Problem statement: Across the whole listing, copy out every line that includes the string "agent".

Exercise input:
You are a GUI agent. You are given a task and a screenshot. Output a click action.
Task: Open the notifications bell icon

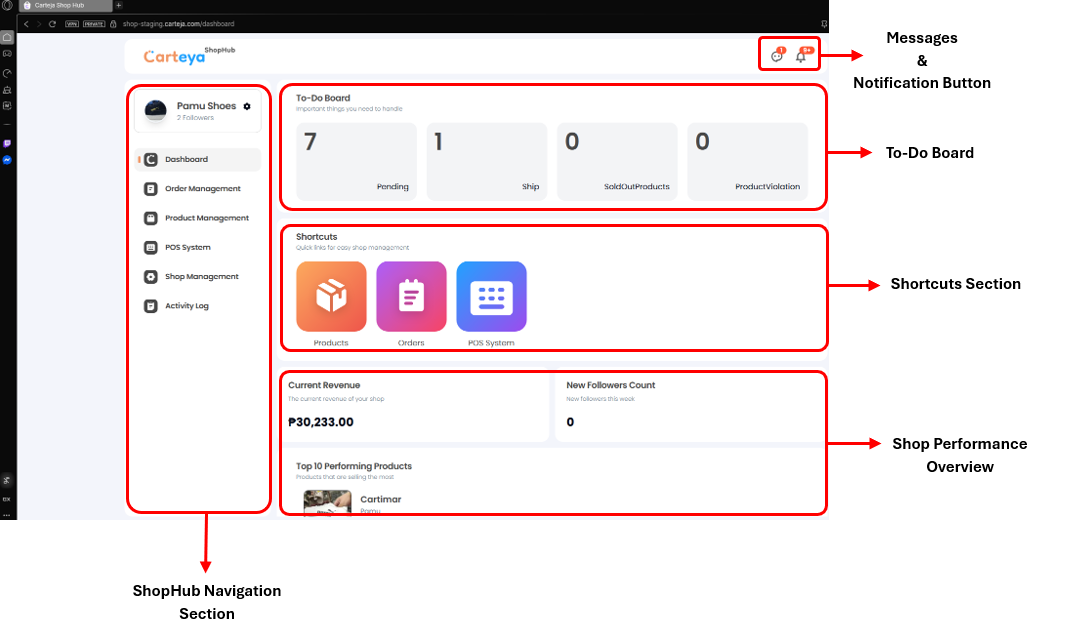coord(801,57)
* * *
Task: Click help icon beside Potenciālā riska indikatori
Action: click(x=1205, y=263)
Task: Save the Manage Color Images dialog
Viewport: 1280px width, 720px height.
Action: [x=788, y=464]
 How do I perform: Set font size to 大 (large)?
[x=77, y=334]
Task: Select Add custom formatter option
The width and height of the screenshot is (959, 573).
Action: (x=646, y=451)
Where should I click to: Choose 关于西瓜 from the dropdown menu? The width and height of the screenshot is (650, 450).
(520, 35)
...
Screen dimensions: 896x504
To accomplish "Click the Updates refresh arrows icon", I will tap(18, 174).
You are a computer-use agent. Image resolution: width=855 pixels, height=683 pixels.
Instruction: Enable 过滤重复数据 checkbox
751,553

Written reply:
You are a GUI agent. You are given a task and a screenshot. Output a click action.
You are a computer-use agent. Image resolution: width=855 pixels, height=683 pixels.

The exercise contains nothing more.